**Exercise material:**
* Start *

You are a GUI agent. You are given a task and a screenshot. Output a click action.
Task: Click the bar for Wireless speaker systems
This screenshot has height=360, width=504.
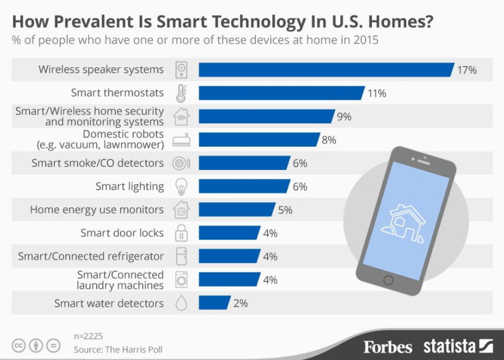tap(326, 70)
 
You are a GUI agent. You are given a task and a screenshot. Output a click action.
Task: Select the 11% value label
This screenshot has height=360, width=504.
tap(377, 93)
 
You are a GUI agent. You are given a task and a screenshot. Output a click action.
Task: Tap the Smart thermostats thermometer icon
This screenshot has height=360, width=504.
tap(181, 93)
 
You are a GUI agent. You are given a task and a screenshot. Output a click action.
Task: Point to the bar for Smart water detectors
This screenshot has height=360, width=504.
tap(214, 303)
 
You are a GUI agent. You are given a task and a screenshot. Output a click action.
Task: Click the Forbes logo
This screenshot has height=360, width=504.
tap(388, 347)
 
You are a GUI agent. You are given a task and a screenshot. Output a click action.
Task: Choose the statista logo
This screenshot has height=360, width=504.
tap(458, 346)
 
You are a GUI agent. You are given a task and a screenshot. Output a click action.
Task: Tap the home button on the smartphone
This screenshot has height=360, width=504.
tap(388, 281)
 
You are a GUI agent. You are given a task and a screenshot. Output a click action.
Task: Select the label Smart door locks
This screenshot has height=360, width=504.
tap(122, 233)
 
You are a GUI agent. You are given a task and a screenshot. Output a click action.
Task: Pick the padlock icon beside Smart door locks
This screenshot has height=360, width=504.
tap(181, 233)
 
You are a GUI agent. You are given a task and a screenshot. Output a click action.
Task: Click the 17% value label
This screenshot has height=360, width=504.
tap(467, 70)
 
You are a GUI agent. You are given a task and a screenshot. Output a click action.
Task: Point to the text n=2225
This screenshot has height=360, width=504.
tap(89, 336)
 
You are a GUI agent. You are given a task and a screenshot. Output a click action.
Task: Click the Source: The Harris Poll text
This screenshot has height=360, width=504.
tap(118, 350)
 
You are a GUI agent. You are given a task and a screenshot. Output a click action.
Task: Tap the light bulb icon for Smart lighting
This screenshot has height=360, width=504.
tap(181, 187)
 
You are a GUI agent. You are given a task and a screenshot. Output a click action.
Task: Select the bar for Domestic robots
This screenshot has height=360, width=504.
tap(258, 140)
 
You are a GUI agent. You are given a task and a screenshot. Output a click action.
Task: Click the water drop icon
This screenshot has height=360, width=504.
tap(181, 304)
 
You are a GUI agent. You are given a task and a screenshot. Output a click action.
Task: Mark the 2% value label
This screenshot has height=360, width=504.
tap(240, 303)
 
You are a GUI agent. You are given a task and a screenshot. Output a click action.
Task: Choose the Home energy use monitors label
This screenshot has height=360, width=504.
tap(97, 210)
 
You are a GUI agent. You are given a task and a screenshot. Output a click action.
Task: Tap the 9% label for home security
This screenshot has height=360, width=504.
tap(344, 117)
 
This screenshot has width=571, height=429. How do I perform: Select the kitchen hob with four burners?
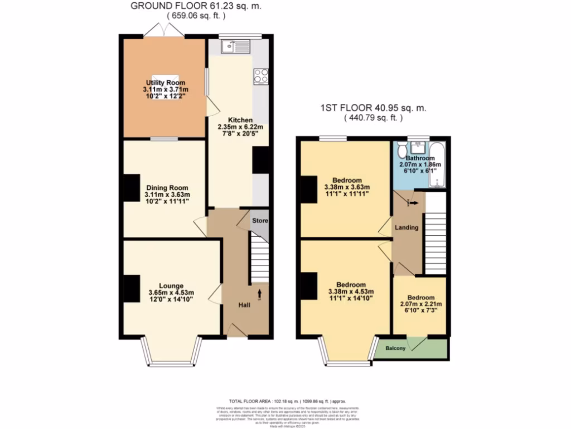[x=260, y=76]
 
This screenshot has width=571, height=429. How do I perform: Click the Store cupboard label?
[x=260, y=221]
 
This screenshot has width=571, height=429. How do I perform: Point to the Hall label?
[x=244, y=306]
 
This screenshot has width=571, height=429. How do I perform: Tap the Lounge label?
[x=171, y=286]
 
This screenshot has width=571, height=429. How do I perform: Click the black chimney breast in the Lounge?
[x=131, y=289]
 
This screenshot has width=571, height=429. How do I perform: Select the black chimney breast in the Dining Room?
[x=131, y=188]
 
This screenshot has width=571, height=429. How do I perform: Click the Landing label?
[x=407, y=228]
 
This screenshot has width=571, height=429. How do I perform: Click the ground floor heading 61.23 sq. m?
[x=195, y=6]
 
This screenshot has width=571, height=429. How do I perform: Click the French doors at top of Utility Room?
[x=164, y=31]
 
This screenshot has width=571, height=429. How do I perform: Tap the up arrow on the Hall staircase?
[x=259, y=292]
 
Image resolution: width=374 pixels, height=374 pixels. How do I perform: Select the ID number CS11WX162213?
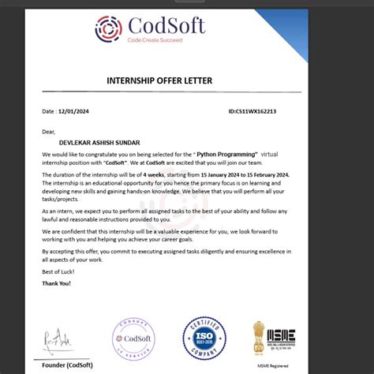[255, 112]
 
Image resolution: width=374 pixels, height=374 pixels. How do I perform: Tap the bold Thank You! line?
[58, 283]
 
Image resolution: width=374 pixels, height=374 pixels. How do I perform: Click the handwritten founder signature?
[56, 341]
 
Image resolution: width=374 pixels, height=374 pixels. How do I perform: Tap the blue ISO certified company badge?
[204, 338]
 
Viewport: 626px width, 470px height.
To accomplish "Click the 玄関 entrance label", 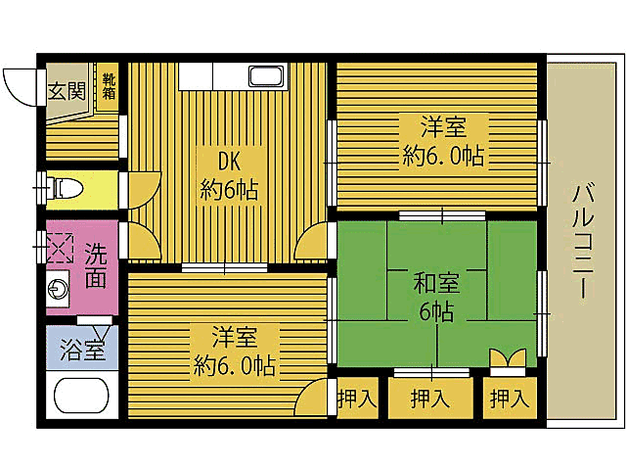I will tap(67, 90).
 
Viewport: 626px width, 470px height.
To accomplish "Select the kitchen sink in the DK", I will tap(266, 75).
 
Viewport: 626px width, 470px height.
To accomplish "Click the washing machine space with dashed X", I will tap(59, 249).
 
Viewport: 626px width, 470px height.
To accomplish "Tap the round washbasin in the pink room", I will tap(57, 292).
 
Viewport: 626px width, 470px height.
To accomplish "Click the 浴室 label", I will tap(81, 350).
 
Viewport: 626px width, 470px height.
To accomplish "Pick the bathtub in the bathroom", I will tap(83, 398).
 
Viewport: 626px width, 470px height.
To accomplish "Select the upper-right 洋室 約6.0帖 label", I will tap(443, 141).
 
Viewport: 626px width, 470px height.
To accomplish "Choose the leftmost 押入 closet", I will tap(356, 399).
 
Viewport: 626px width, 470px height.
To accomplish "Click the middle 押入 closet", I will tap(429, 399).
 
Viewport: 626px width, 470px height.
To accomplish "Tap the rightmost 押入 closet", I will tap(509, 399).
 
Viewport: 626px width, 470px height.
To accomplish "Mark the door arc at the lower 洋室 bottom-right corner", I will tap(313, 397).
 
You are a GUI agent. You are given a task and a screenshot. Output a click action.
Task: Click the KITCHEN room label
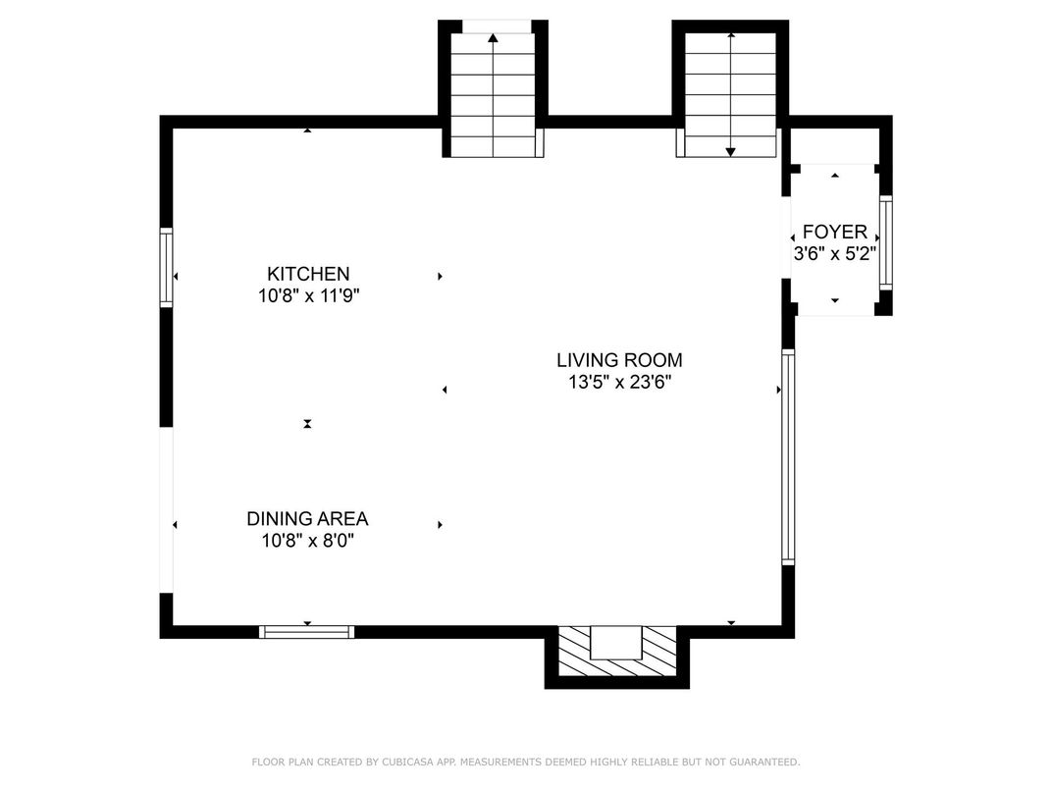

* End *

**Set exercise:**
Extract every line of the records that contains the string "text". Treat uppercase and lowercase letters as distinct.

**Answer to the exercise:**
Task: Point to the text n=2225
Task: Click the Source: The Harris Poll text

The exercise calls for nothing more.